6. En l’espèce, la circonstance que M. B n’aurait pas été de nouveau entendu, préalablement à l’édiction de l’arrêté le maintenant en rétention le temps nécessaire à l’examen de sa demande d’asile ne permet pas de regarder l’intéressé comme ayant été privé du droit d’être entendu qu’il tient du principe général du droit de l’Union européenne tel qu’il est notamment énoncé au paragraphe 2 de l’article 41 de la Charte des droits fondamentaux de l’Union européenne, en sorte que, en tout état de cause, le principe du contradictoire n’a pas davantage été méconnu. Il ne ressort pas des pièces du dossier qu’à la date de l’arrêté en litige, il aurait été empêché, depuis son placement en rétention administrative, ou depuis l’expression de son intention de demander l’asile, d’émettre toutes observations utiles relatives à son maintien en rétention durant l’examen de sa demande d’asile. Ce moyen doit par suite être écarté.

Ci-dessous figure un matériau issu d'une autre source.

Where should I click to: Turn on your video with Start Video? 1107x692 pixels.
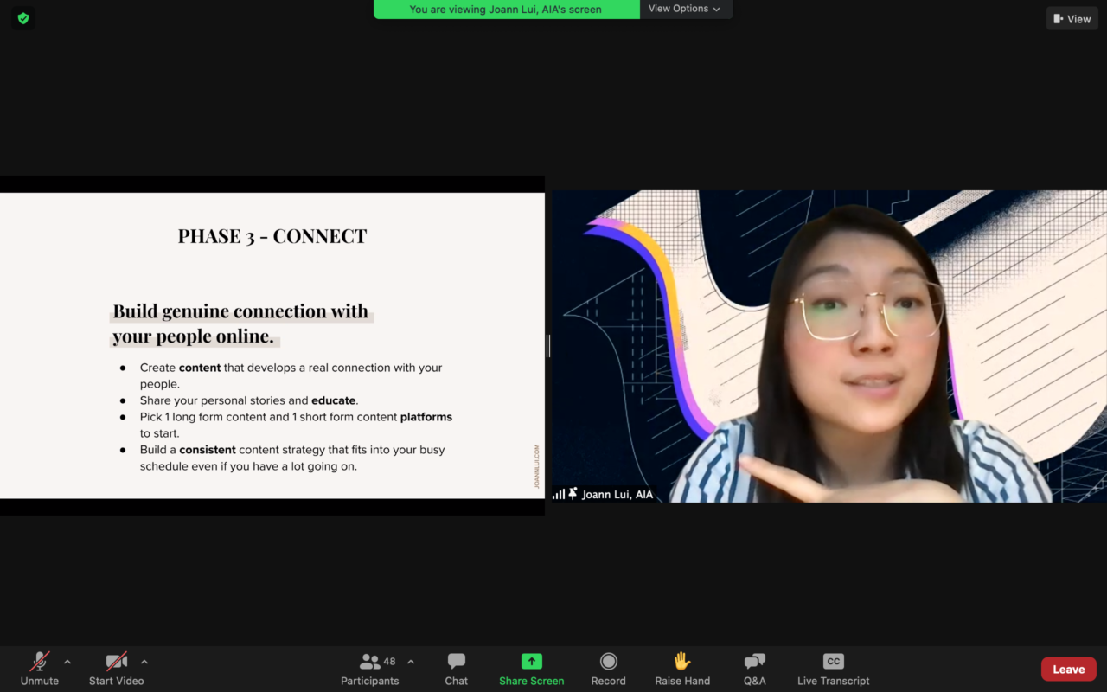(115, 668)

7. En quatrième lieu, M. B soutient que sa demande de réexamen déposée le 29 mars 2025 alors qu’il était placé en rétention depuis le 25 mars 2025 ne l’a pas été dans le seul but de faire échec à l’exécution de la mesure d’éloignement. Il ressort toutefois des pièces du dossier que l’intéressé n’a fait valoir aucun élément nouveau en dépit de ses allégations, hormis des articles de presse sur la situation politique et sociale au Congo, ce qui a motivé le rejet de sa demande de réexamen par ordonnance du 3 avril 2025, ainsi qu’il a été dit au point 1. Dans ces conditions, le préfet du Morbihan n’a pas fait une inexacte application de l’article L. 754-3 du code de l’entrée et du séjour des étrangers et du droit d’asile en estimant que sa demande d’asile avait été présentée dans le seul but de faire échec à l’exécution de la mesure d’éloignement et a décidé son maintien en rétention administrative durant le temps nécessaire à l’examen de sa demande d’asile.

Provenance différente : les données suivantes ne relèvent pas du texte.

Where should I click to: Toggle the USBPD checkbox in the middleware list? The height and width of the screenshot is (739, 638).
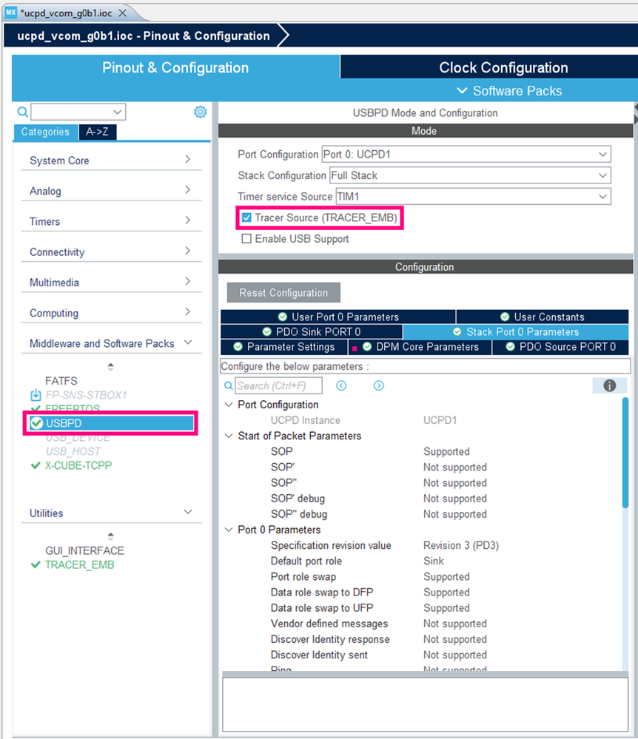(36, 423)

8. En cinquième et dernier lieu, en produisant de copies d’articles de presse, M. B ne fait état d’aucun élément concret et pertinent de nature à étayer l’existence de risques personnels encourus en cas de retour au Congo. Aussi, le moyen invoqué tiré de l’erreur manifeste d’appréciation dont serait entaché l’arrêté en litige doit également être écarté.

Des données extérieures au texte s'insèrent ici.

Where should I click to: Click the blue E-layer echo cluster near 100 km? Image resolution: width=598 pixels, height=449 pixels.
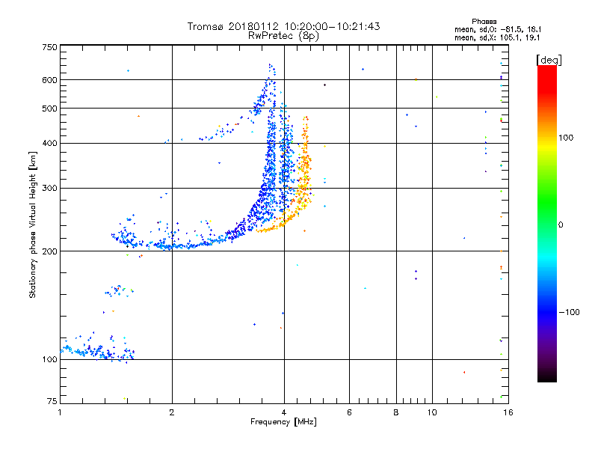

9. Il résulte de tout ce qui précède que M. B n’est pas fondé à demander l’annulation de l’arrêté du 31 mars 2025 par laquelle le préfet du Morbihan l’a maintenu en rétention administrative. Il y a lieu par voie de conséquence de rejeter ses conclusions présentées à fin d’injonction.
D E C I D E :
Article 1er : La requête de M. B est rejetée.
Article 2 : Le présent jugement sera notifié à M. C G B et au préfet du Morbihan.
Rendu public par mise à disposition au greffe le 10 avril 2025.
Le magistrat désigné, Le greffier,
Samuel DELIANCOURTSébastien BIRCKEL
La République mande et ordonne à la préfète du Loiret et au préfet du Morbihan chacun en ce qui les concernent ou à tous commissaires de justice à ce requis en ce qui concerne les voies de droit commun contre les parties privées, de pourvoir à l’exécution de la présente décision.